Extracted information:
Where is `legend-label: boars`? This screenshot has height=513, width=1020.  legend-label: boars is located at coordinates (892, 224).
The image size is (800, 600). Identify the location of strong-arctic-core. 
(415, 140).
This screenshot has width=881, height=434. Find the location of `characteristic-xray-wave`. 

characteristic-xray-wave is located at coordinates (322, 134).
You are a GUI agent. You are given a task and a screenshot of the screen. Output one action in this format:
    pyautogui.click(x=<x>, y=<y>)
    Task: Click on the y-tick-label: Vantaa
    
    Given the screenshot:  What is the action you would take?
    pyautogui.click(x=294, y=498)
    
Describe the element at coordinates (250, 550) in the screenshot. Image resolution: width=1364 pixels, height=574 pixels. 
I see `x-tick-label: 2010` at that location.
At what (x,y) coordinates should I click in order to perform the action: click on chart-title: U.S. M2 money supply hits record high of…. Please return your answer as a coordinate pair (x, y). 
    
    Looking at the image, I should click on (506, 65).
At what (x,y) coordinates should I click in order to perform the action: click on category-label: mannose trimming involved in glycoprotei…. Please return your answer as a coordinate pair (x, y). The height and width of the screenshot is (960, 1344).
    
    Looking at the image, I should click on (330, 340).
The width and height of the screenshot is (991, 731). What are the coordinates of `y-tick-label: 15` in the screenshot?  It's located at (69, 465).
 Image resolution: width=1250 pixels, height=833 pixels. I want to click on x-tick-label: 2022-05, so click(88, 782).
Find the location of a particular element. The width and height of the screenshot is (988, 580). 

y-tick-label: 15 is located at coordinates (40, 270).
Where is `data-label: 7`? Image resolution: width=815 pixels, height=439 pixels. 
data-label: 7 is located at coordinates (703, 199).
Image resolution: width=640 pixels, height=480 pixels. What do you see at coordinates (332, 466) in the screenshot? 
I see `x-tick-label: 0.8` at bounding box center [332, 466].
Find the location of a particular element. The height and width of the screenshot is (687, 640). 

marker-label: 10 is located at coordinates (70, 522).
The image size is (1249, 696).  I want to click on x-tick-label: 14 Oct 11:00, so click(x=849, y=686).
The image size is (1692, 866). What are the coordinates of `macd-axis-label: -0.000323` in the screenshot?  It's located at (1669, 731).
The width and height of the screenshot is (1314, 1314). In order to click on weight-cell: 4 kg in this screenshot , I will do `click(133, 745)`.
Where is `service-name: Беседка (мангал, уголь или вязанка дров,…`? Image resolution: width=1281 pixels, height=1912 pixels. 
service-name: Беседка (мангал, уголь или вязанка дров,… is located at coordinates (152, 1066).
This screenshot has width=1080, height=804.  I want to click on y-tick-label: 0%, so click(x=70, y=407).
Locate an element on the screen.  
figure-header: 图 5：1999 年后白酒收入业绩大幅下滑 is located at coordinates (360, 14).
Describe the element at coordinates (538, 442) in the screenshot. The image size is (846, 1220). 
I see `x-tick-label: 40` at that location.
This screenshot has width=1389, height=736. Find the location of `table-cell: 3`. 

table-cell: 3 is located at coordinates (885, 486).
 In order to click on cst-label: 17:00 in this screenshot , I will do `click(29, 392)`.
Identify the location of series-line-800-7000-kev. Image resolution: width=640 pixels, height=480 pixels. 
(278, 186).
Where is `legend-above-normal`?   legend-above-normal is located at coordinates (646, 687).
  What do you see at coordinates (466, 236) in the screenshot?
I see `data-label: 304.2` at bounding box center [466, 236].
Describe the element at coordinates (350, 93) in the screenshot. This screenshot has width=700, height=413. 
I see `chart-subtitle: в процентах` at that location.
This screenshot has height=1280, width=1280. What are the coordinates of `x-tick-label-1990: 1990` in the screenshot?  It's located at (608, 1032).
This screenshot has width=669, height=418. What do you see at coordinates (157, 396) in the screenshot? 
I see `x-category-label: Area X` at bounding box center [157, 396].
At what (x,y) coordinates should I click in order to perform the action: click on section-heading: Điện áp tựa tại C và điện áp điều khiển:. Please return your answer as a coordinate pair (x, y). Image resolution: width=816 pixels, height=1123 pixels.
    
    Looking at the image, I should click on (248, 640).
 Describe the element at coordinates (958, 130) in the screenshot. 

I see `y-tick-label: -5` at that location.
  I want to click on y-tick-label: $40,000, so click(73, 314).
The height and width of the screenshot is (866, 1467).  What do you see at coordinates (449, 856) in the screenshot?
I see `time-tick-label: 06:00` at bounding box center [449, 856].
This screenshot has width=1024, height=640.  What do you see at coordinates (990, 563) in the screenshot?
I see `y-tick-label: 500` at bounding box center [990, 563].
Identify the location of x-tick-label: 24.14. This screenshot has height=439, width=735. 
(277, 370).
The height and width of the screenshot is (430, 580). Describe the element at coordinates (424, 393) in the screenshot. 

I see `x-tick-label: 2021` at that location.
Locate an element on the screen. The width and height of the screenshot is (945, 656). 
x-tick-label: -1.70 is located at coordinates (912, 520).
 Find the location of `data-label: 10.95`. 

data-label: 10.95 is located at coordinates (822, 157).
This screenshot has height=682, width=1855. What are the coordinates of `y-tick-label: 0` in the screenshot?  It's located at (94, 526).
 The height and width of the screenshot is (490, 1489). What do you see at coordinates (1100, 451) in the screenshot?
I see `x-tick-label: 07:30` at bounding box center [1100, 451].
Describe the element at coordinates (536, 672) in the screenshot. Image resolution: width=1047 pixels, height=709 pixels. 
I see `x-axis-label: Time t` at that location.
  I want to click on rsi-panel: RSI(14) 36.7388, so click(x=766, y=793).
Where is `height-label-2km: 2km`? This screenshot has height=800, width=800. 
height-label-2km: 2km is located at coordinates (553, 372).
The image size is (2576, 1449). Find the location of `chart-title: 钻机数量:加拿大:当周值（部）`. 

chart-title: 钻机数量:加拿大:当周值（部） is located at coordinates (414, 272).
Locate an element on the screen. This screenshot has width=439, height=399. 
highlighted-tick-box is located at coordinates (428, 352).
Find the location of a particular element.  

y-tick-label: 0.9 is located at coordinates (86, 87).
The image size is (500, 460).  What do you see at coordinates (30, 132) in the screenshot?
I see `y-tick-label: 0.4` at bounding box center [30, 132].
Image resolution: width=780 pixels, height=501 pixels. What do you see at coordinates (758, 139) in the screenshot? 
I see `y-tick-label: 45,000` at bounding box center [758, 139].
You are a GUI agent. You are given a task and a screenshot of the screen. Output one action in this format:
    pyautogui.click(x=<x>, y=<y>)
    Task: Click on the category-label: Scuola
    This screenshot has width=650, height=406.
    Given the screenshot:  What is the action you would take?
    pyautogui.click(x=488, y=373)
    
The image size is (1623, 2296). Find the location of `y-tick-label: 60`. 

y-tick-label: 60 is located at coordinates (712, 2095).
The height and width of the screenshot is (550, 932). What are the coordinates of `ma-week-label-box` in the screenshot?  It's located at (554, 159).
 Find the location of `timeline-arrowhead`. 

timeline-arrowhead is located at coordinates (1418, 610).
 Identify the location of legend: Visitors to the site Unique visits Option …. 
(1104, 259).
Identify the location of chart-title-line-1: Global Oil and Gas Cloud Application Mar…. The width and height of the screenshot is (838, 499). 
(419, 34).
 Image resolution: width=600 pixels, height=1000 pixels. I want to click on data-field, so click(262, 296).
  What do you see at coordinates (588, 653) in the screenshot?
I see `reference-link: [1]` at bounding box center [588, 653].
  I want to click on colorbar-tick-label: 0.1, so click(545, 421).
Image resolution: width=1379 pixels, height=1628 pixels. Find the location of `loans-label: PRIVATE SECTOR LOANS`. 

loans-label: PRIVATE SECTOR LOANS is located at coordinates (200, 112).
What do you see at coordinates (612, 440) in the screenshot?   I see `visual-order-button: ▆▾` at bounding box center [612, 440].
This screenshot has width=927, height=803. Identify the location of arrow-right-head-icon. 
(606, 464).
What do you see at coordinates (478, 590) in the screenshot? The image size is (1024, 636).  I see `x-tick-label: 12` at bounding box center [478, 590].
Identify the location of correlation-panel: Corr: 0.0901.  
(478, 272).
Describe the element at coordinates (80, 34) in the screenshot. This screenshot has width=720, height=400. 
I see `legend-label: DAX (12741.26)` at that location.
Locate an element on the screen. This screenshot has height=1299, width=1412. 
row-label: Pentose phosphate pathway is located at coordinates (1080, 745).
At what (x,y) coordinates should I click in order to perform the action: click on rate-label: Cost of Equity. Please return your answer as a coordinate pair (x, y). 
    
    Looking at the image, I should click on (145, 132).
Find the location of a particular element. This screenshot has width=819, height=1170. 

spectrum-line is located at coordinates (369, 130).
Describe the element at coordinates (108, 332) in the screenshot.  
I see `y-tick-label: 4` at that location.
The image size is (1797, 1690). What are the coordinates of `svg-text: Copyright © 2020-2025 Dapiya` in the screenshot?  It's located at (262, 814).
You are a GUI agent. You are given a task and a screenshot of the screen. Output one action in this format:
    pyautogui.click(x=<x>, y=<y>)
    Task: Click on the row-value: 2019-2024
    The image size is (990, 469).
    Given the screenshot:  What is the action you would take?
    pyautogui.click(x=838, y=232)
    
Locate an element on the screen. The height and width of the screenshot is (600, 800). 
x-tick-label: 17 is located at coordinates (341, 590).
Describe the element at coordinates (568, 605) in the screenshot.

Aim of the task: Turn the lines of the data above into a JSON list of strings, one per line with blank lines left out, starting at the line containing "I want to click on rsi-panel: RSI(14)" and ending at the line containing "height-label-2km: 2km is".

Exercise output:
[
  "  I want to click on rsi-panel: RSI(14) 36.7388, so click(x=766, y=793).",
  "Where is `height-label-2km: 2km`? This screenshot has height=800, width=800. ",
  "height-label-2km: 2km is located at coordinates (553, 372)."
]